Тучный янычар с ястребиным носом выхватил кривую саблю. Есаул отпарировал его удар и, косясь на татарина, пристально посмотрел на своего противника. «Ашотка!» – чуть не вырвалось у Кондрата.
Да, это в самом деле был еще более растолстевший и обрюзгший хозяин разбойничьей усадьбы. В воспаленных глазах турка сверкнула злоба. Он не узнал Кондрата и вновь атаковал его. Рука у Ашота была крепкая. Он вновь сделал выпад. Кондрат ответно нанес сильный удар в грудь противника, но клинок его наткнулся на стальной панцирь, который носил под халатом Ашот, и переломился пополам.

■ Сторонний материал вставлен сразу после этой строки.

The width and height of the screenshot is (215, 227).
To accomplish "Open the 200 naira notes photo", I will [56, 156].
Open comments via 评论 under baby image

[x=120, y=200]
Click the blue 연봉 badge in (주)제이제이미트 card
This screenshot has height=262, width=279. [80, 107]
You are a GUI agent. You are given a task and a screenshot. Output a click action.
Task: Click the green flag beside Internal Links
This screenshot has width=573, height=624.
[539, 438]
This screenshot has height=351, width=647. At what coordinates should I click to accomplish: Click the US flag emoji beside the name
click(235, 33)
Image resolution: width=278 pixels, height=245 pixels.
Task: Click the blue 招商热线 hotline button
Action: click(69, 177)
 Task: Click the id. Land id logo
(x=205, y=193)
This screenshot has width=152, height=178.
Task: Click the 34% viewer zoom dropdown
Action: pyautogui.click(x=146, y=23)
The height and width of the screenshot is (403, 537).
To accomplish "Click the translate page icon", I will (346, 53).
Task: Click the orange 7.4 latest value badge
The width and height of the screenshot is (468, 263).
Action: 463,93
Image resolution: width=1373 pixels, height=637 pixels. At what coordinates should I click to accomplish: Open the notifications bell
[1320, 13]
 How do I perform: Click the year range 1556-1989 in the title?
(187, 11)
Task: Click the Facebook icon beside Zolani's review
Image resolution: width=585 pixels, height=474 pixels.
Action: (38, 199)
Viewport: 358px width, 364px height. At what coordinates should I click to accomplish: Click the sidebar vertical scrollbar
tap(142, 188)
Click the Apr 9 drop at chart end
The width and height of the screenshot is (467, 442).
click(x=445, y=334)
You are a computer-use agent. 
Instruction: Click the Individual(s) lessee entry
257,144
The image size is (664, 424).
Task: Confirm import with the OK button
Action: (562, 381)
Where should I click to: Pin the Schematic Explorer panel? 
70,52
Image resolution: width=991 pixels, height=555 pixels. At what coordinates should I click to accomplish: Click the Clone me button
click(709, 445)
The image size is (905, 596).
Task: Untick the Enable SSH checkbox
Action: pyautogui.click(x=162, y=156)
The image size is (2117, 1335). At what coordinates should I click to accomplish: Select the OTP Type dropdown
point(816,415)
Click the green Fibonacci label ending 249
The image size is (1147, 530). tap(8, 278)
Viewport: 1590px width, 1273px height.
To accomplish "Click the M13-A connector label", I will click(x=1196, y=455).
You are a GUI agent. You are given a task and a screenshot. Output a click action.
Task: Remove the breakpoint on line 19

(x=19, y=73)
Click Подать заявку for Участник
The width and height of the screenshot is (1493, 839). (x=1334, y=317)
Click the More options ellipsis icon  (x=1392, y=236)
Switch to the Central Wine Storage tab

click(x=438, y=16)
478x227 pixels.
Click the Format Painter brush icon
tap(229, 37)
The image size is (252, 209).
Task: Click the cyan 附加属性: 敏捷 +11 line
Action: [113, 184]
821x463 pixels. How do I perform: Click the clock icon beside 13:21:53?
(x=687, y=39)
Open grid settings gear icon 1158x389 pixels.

Это привело Кондрата в ярость: сабля осталась ему еще от отца. Обломком клинка нанес он короткий удар по сабле Ашота, и та со звоном покатилась в сторону, где стоял татарин.
Тот быстро наклонился и поднял ее.
Ашот выхватил из-за пояса длинный узкий нож.
Холодный пот прошиб Кондрата. Он понял, что одному ему, обезоруженному, не отбиться от двух врагов. С обломком клинка в руке стал он отступать к дверям каземата, зорко наблюдая за обоими противниками. Вдруг татарин бросил Кондрату саблю и крикнул:
– Лови, кунак!
Кондрат поймал саблю и только теперь, когда свет упал на лицо татарина, узнал в нем Озен-башлы.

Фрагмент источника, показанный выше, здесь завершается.